● **Set problem**
Rewrite the items from the line containing "Choose the red title bar color swatch" through the end, swapping "title bar" for "header bar" and leaving everything else unchanged. Omit the pictures.

● **Provided records**
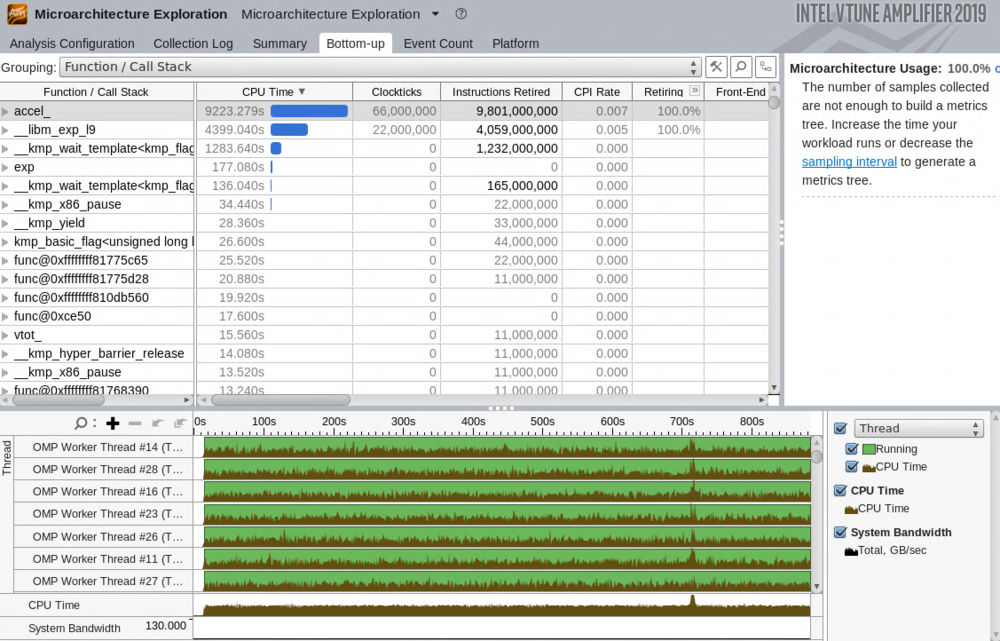Open the Grouping dropdown
This screenshot has height=641, width=1000.
[380, 67]
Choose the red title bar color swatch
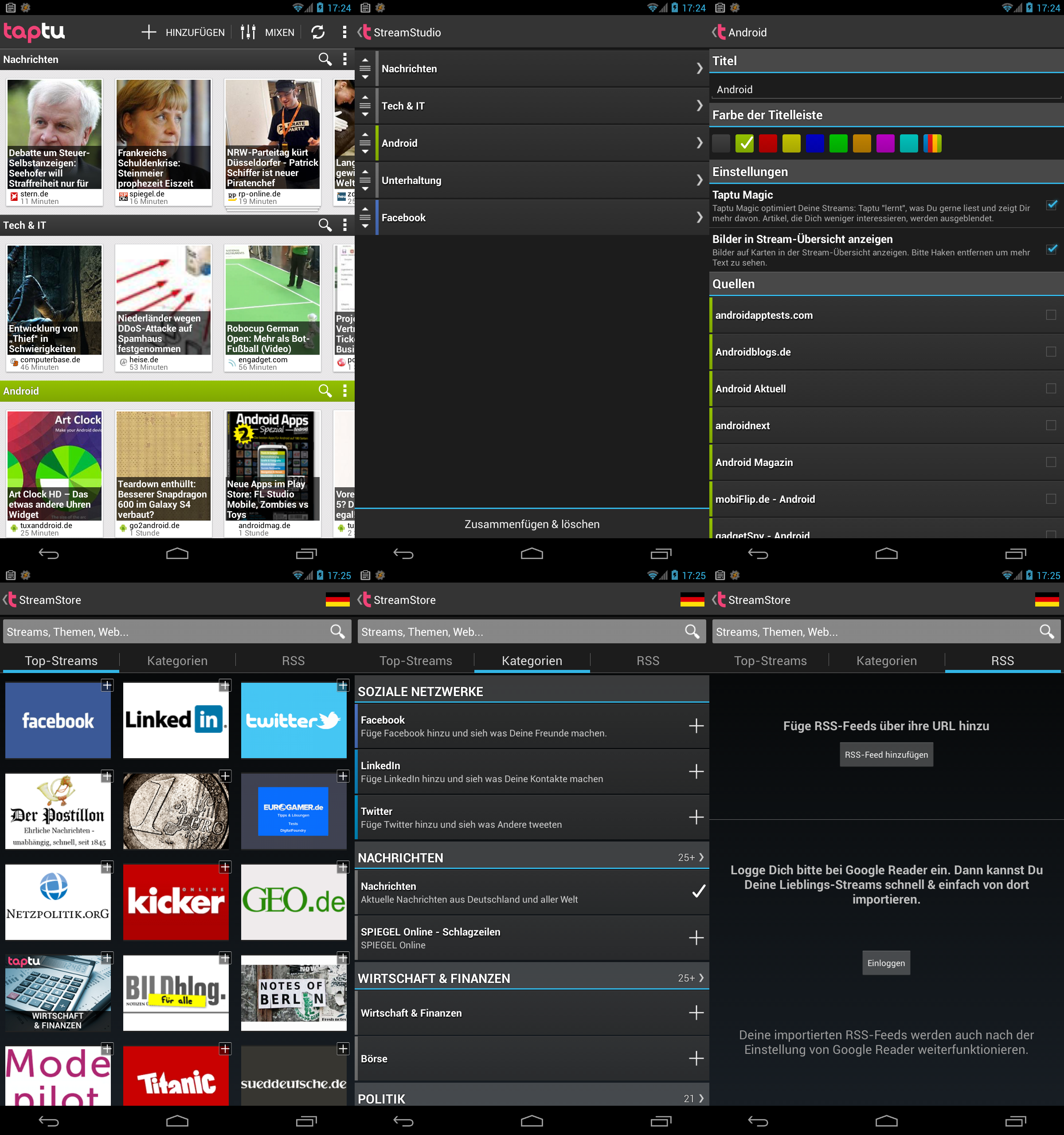Viewport: 1064px width, 1135px height. coord(768,143)
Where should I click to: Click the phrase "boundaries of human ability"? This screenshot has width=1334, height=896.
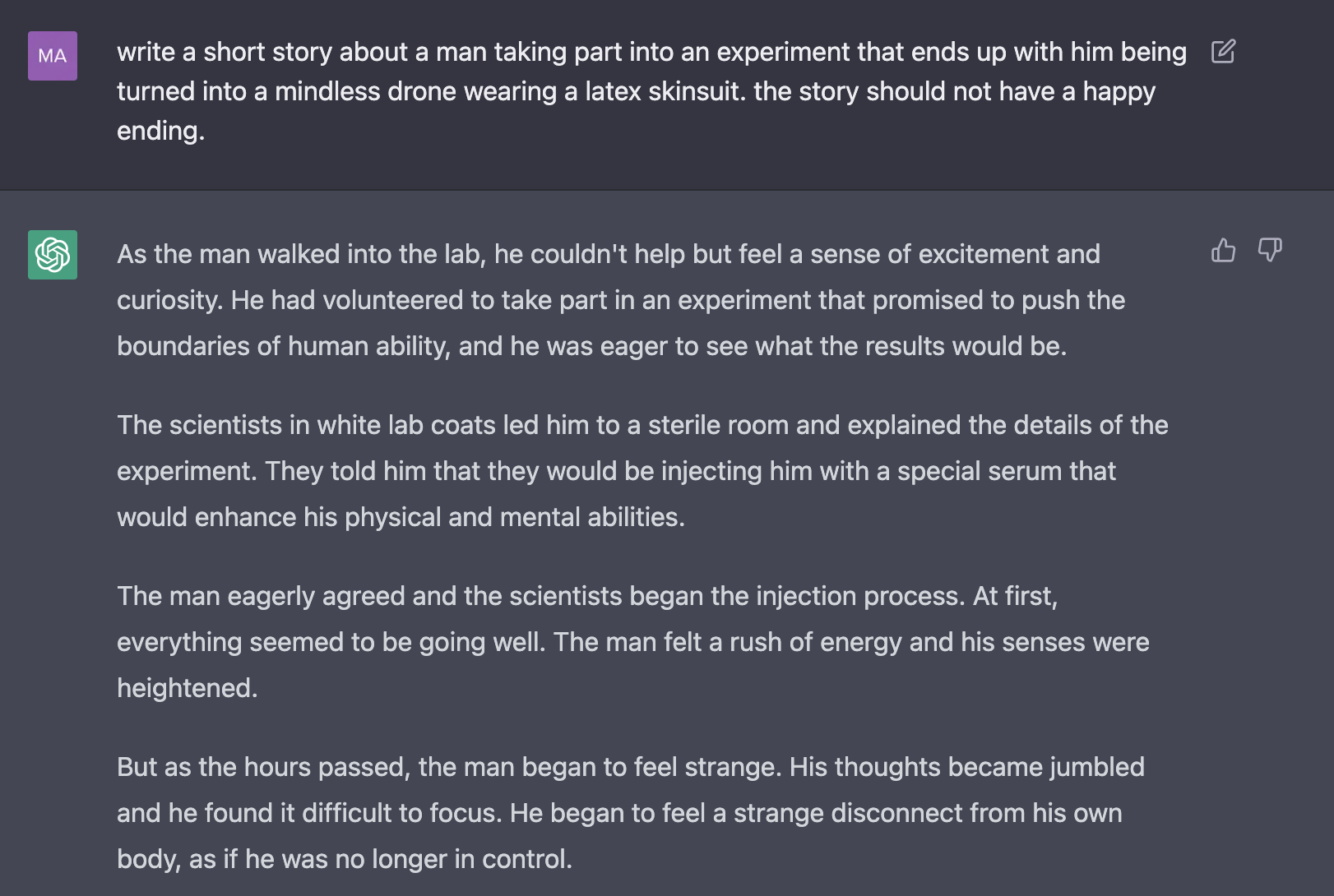(283, 346)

● **Answer below**
Choose the red header bar color swatch
Viewport: 1064px width, 1135px height. coord(768,143)
Where should I click to: Click the phrase "boundaries of human ability"? This screenshot has width=1334, height=896.
(283, 346)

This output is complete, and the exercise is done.